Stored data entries
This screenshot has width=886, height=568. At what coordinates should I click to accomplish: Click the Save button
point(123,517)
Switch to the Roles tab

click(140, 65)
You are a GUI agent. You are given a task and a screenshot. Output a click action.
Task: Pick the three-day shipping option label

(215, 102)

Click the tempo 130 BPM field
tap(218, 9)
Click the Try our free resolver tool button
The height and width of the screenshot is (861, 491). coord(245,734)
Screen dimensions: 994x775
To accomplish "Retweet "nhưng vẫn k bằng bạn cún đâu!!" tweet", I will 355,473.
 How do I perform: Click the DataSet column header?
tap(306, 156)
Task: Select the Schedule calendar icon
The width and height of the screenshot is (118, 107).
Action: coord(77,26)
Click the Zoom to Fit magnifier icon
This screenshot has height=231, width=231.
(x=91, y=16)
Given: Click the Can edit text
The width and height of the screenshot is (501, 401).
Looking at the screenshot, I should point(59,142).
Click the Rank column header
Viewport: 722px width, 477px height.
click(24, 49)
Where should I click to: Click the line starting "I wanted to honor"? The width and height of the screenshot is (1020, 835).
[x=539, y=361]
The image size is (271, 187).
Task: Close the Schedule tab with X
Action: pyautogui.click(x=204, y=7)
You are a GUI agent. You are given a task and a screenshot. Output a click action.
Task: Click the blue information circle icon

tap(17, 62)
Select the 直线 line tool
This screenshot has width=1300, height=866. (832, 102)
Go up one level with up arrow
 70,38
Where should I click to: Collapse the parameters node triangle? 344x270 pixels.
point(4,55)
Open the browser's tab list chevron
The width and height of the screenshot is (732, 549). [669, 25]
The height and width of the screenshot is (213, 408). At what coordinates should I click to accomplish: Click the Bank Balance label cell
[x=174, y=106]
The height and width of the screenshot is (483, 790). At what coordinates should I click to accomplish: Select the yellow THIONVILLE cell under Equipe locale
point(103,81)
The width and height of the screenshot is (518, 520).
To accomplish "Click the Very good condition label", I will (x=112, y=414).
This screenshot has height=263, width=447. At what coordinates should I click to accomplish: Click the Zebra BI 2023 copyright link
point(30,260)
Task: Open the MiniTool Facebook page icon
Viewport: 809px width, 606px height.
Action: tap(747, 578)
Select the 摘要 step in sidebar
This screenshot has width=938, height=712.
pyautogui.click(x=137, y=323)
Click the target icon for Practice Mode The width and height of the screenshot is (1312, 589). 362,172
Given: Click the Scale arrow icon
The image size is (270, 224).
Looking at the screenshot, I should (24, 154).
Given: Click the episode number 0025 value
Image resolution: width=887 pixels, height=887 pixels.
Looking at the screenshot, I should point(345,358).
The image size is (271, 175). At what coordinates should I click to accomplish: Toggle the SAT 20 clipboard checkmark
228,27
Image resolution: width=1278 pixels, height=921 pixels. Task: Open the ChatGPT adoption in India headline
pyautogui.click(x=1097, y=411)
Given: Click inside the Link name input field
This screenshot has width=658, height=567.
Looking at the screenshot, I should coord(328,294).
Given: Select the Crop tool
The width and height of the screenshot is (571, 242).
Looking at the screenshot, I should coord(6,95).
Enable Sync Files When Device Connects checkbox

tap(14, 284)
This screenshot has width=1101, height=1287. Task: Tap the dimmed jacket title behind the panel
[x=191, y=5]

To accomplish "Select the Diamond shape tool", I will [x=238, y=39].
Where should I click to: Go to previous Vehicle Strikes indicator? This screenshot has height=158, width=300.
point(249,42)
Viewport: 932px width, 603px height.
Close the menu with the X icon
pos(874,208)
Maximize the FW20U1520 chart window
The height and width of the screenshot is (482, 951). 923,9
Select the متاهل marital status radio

REQUIREMENT: Copy out all lines from the records where the word "will" appears.

EXERCISE RESPONSE:
To accomplish "Retweet "nhưng vẫn k bằng bạn cún đâu!!" tweet", I will 355,473.
To accomplish "Click the Very good condition label", I will (x=112, y=414).
To accomplish "Select the Diamond shape tool", I will [x=238, y=39].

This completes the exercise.